63 thoughts on “KTC coconut oil – hydrogenated or healthy? Vegan Heath investigates”

  1. Hi Sally

    Glad you appreciate my efforts. It was a bit of a Sherlock Holmes-esque investigation!!

    You hit on the major problem with Coconut oil, price. The KTC is soooo tempting price-wise. And as you say we aren’t certain that the KTC will retain all the properties of the Virgin coconut oil. And that’s the conundrum!
    I try to use virgin coconut oil as much as possible but still have some KTC at hand.

    For teeth cleaning I’d opt for virgin as the taste is nicer. I’ve not thought of using coconut oil as deodorant but that is something the KTC could be tried for. I do prefer the virgin coconut oil for my skin in general although I have used KTC on cuts and stings. It seems to work just fine.
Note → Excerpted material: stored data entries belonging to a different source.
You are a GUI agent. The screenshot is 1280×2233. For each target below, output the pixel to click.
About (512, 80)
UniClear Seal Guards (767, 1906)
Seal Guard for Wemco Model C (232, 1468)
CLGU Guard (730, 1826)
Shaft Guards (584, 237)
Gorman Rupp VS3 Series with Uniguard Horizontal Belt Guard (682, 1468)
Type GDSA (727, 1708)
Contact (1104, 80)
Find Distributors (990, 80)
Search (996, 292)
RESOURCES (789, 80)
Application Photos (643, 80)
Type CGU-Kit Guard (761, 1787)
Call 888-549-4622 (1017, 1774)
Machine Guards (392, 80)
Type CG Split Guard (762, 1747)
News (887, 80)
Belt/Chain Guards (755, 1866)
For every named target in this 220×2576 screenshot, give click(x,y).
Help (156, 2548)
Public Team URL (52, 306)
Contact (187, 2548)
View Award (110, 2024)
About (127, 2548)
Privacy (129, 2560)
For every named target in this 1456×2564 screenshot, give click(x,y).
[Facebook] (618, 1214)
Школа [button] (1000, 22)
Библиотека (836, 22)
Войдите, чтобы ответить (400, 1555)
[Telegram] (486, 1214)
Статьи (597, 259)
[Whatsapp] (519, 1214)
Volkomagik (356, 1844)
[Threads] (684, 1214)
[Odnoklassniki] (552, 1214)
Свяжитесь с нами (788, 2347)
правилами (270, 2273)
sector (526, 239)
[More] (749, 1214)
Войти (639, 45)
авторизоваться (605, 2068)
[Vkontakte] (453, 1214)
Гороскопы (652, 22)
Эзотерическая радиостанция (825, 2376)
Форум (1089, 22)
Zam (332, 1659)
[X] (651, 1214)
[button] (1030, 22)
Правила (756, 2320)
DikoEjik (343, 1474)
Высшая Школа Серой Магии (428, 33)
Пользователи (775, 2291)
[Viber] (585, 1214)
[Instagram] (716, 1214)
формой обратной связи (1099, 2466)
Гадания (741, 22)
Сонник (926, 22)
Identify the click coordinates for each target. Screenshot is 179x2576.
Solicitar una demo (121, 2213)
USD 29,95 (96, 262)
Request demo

    I have searched for a cheap virgin coconut oil, but it doesn’t exist. The closest I’ve come to is this Coconoil Organic Virgin Coconut Oil 10KG. I wrote about my time with it this 10kg container in the Coconoil post, and I do need to update this post as I found the perfect way to get the stuff out of the container, thanks for reminding me!

  2. I bought this KTC one last night and had the exact same questions! I did notice the smell isn’t the same but the texture is. Do you use this one?

  3. Hi Jenny

    The texture is the same, the smell and taste are different. There’s no coconut flavour. Some people reckon they prefer KTC for exactly that reason. I’m a fan of coconut flavour so do opt for the raw virgin coconut oil, without processing. So I don’t usually use KTC. I am considering using it for deodorant purposes as per the previous comment. But I’m yet to put that into action. For cooking I will always opt for raw virgin coconut oil as the taste is superior.

  4. Hi Jon,

    thanks for your research. I found on Amazon a claim by KTC that the coconut oil is refined but not hydrogenated, same as you have found. I also did the melting point trick; it seems to melt way before 30 °C, which is a good thing (non-hardenend or hydrogenated coconut oil should melt at 24-26 °). I also did that same test on the oil fraction in a block of santen (creamed coconut) – it started melting at 26 °C so also seems to be ok to use – not for baking but for curries and the like, with that nice taste still there.
    The link: http://www.amazon.co.uk/KTC-100-Pure-Coconut-Oil/dp/B0076O7XR6

  5. Good skills David, thanks for letting us know. I never thought of doing a melt test…

    I love creamed coconut too.

  6. Hi Jon,

    What I forgot to mention, is that the hardened/hydrogenated coconut oil reputedly has a melting point between 30 and 37 °C (T will vary with the hydrogenation degree of the particular producer). What we may conclude from all of this is that refined does NOT equal hydrogenated per se. I did the melting test outside as it was sunny, with a thermometer to find a place where it was about 26 °. But making a mug of lukewarm 27 °C water and trying to dissolve a teaspoon of oil in it will probably work even better to check the quality of your oil.

    cheers, David

  7. Great rule of thumb test, thanks David.
    When eventually I get to rewrite this post, I will include your findings. The KTC odyssey continues. If only they had been on the ball in the first place all this research would be irrelevant. Oh well, it’s all turned out fine in the end.

    Cheers, mate

  8. Thanks Ben, glad you found it useful. I think I will be rewriting this post as it’s a bit rambling. Just need to buy some time…

  9. Recently I walked into a large Asian cash and carry and was amazed to see they had priced KTC pure virgin coconut oil 500 ml for 99p, I bought the lot on the shelf and the shop assistant even brought more from the stock room for me to buy. still wondering was it on a special offer, mis pricing or what, by the way I did walk out with 35 jars, very body close to me has had free jars.